Change is always about choice. You can’t make someone else change. It only breeds resentment or rebellion.
The expat family example is quite poignant for me. I went to business school in the UK. I would have stayed, but my then wife wanted to come home. We came home and I’m glad we did, but it was a turbulent decision.
And, of course, superficial external change, when one is deeply unhappy with, but unprepared to change, oneself is not a solution. “Wherever you go you take yourself and wherever you go – there you are.”
Change, from learning new software, to learning a new language and culture always involves changing oneself. Sometimes that is easy; sometimes not-so-much.
The stories we Ammericans tell about the immigrant turned successful entrepreneur with a better life for the whole family ignore those who come for the wrong reason, or are mistreated ormiss the way of life and go home, sadder, but wiser. That’s probably true ofsome in mergers, or strategic reinvention as well. Not all change is good change, just like not all help is good help.

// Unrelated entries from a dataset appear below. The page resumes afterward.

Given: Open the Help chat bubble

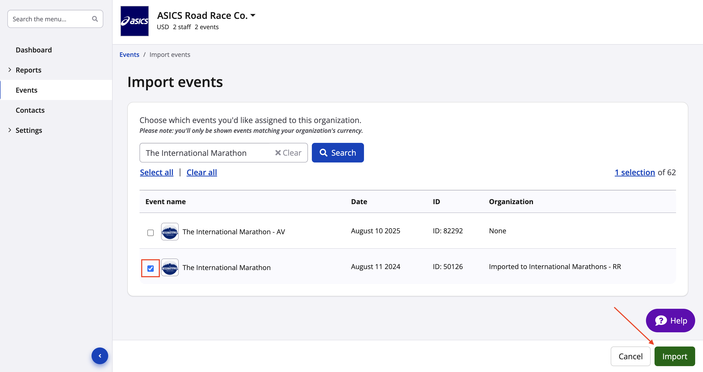Looking at the screenshot, I should (670, 321).
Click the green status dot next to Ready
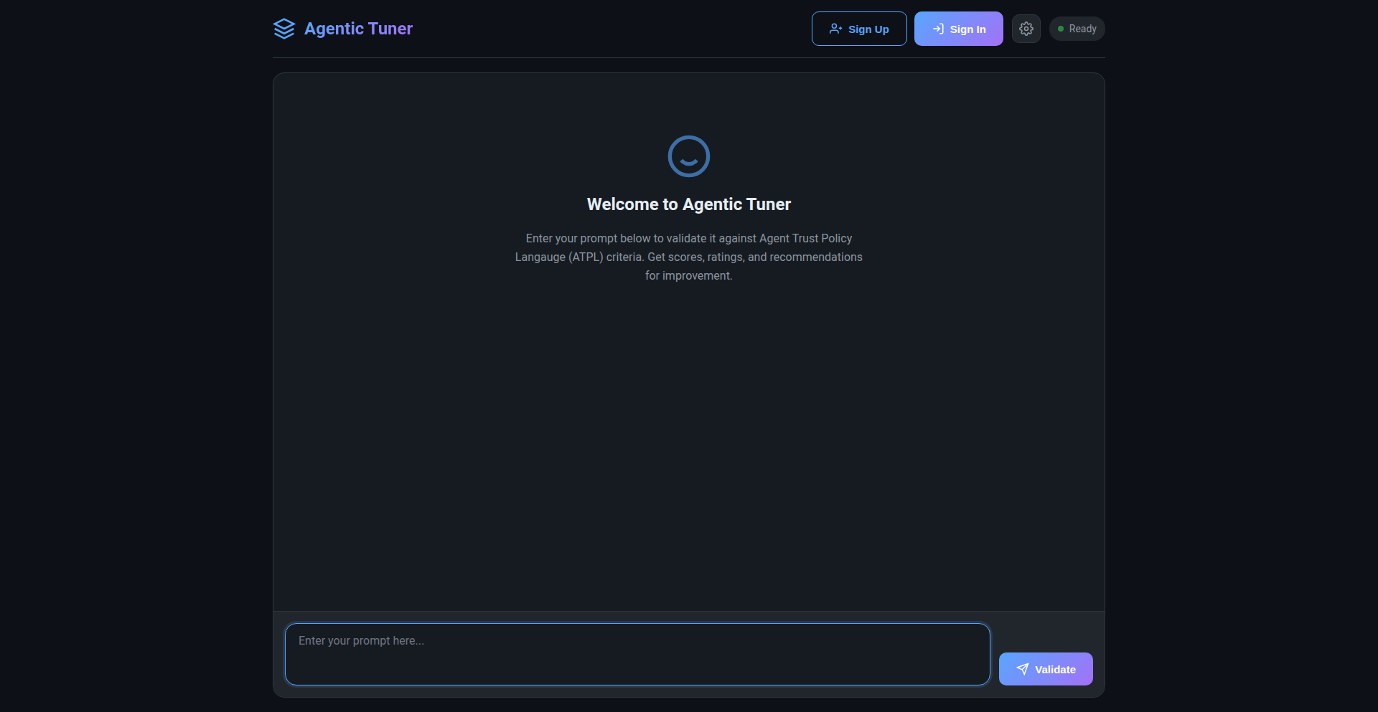The image size is (1378, 712). click(x=1061, y=29)
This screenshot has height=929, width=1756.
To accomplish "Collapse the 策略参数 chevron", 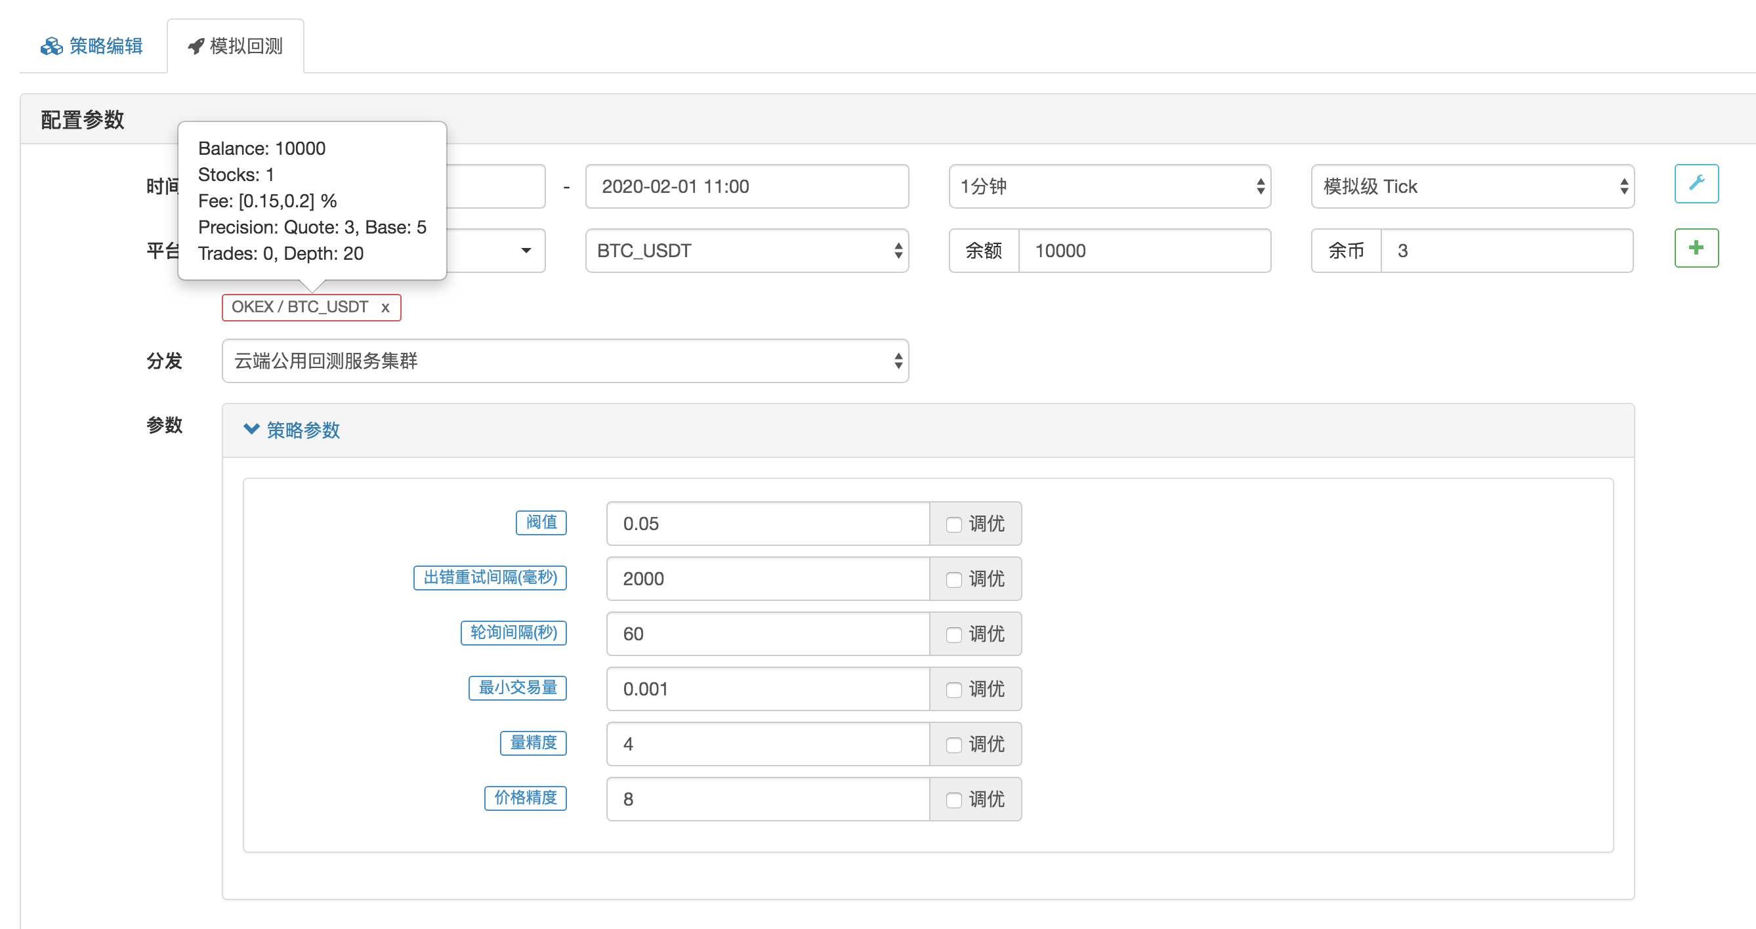I will (x=252, y=429).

Thanks for your contribution, and earnest engagement.
The thought that preoccupies me when reading your piece, Alan, is to which degree all people landing on these shores have been traumatized before they decided to relocate. We know that war refugees have had horrendous odds against them if they stayed. Slaves, political refugees, those whose children died of malnourishment or cold or the combination…
Do hurt people hurt people? Is that why we keep being troubled souls?
Thanks so much, Brother Ali,
Change courage, means acting on dissatisfaction and vision.
Thanks for your continued support.
Alan
A lovely and lively take on change, Alan.
I liked the approach you developed to explain the stages (acts) of change
Rejection of the current state- to change to something that is pulling- and having the mindset to chage.
The mindset you explained its need for change entails footing in the zone if unknown unknowns- Resilience and social support coupled with persistence are all required to make the future dream become reality.